The suction hole 150 may be defined in a central portion of the front panel 102. The discharge holes 140 may be symmetrically defined in four sides surrounding the suction hole 150. The suction hole 150 may have a grill structure. Each of the discharge holes 140 may have a rectangular structure with a predetermined width and length. However, each of the suction hole 150 and the discharge holes 140 are not limited to a shape thereof.

Also, a filter 190 for removing various foreign substances contained in the air suctioned into the main body 101 through the suction hole 150 may be provided inside the front panel 102.

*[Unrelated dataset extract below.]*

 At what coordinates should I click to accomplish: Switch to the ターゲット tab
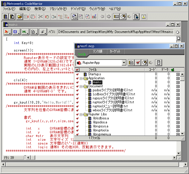pyautogui.click(x=115, y=52)

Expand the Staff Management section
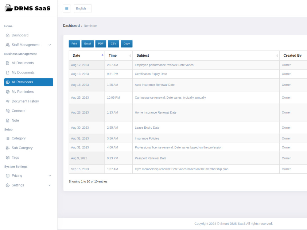pos(25,45)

The turbo fan 110 may include a hub 112 connected to a rotation shaft of the fan motor 120, a main plate 115 rotated by the fan motor 120, a plurality of blades 111 having one ends connected to the main plate 115 and arranged at a predetermined distance along a circumferential direction on the main plate 115, and a shroud 170 facing the main plate 115 to connect the other ends of the plurality of blades 111 to the shroud 170. The shroud 170 may guide an inflow of air into the suction hole 150 when the turbo fan 110 rotates.

The turbo fan 110 may be disposed on a position corresponding to the suction hole 150 to improve suction efficiency of the air suctioned into the main body 101. Particularly, as shown in FIG. 3, the turbo fan 110 may be disposed to correspond to a vertical direction of the suction hole 150.

Also, the turbo fan 110 may blow the indoor air suctioned through the suction hole 150 toward the heat exchanger 130.

The heat exchanger 130 may surround the outside of the turbo fan 110. For example, the heat exchanger 130 may have a square structure corresponding to a shape of each of the side surfaces of the main body 101. The heat exchanger 130 may heat-exchange with the air suctioned into the main body 101 through the turbo fan 110. Particularly, when the ceiling type air conditioner operates in a cooling mode, air passing through the heat exchanger 130 may decrease in temperature. On the other hand, when the ceiling type air conditioner operates in a heating mode, air passing through the heat exchanger 130 may increase in temperature.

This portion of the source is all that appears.